Written instruction:
From the Kevin Brodie biography below, list every television show named as one where he made guest appearances.

Passage shown:
- Born: May 31, 1952 (age 74)
- Occupations: Film director, screenwriter, former child actor
- Spouse: Joanna Dierck
- Children: 1
- Parent(s): Steve Brodie Barbara Ann Stillwell

= Kevin Brodie =

American film director

Kevin Brodie (born May 31, 1952) is an American film director, screenwriter, and former child actor. He is the son of actors Steve Brodie and Barbara Ann Stillwell.

== Career ==
As a child, Brodie had small roles in such films as Some Came Running (directed by Vincente Minnelli, 1958), The Five Pennies (1959) and Battle at Bloody Beach (1961). His first major role was in The Night of the Grizzly (1966), playing the son of Clint Walker. In 1967, he appeared in the comedy Eight on the Lam. During the same period he also made guest appearances on such popular television shows as Cheyenne, Ben Casey, Death Valley Days, My Three Sons, Mister Ed, and Mannix. In 1975 he was one of the leads in the low budget sci-fi thriller The Giant Spider Invasion, appearing with his father, Steve Brodie.

In the 1970s, he moved into production, working as an assistant director, line producer and writer. He has written and directed a small number of films in genres ranging from exploitation comedy (Delta Pi Mugsy's Girls, 1985) to thriller (Treacherous, 1993) and family fare (A Dog of Flanders, 1999).

==Personal life==
He was married to Joanna Dierck (born January 3, 1953), who has appeared in some of his films. His daughter is actress Farren Monet (born November 8, 1987), who appeared in A Dog of Flanders.

Information provided:
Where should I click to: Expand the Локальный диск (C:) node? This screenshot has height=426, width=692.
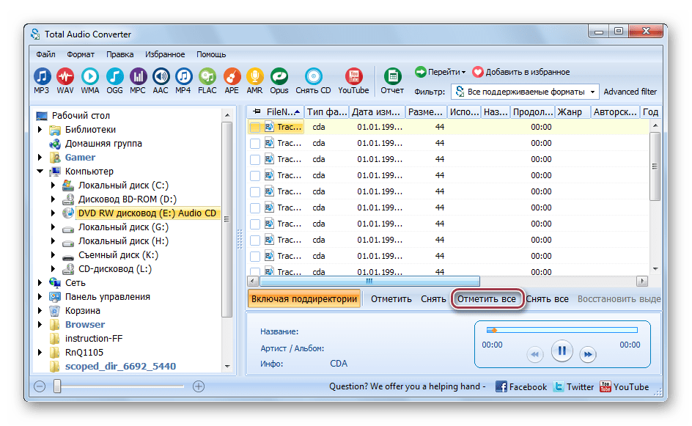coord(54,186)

--

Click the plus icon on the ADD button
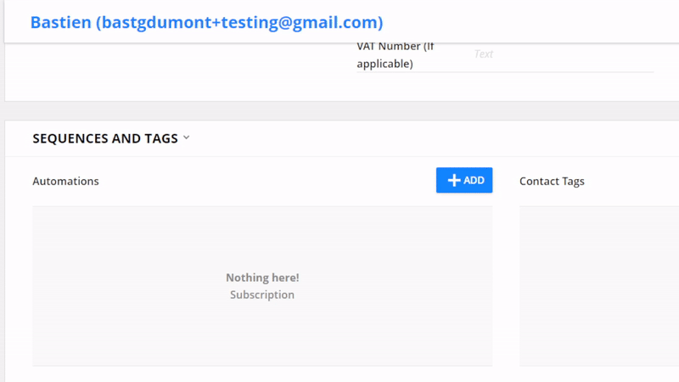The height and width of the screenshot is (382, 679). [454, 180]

Result of the task:
Cheyenne, Ben Casey, Death Valley Days, My Three Sons, Mister Ed, Mannix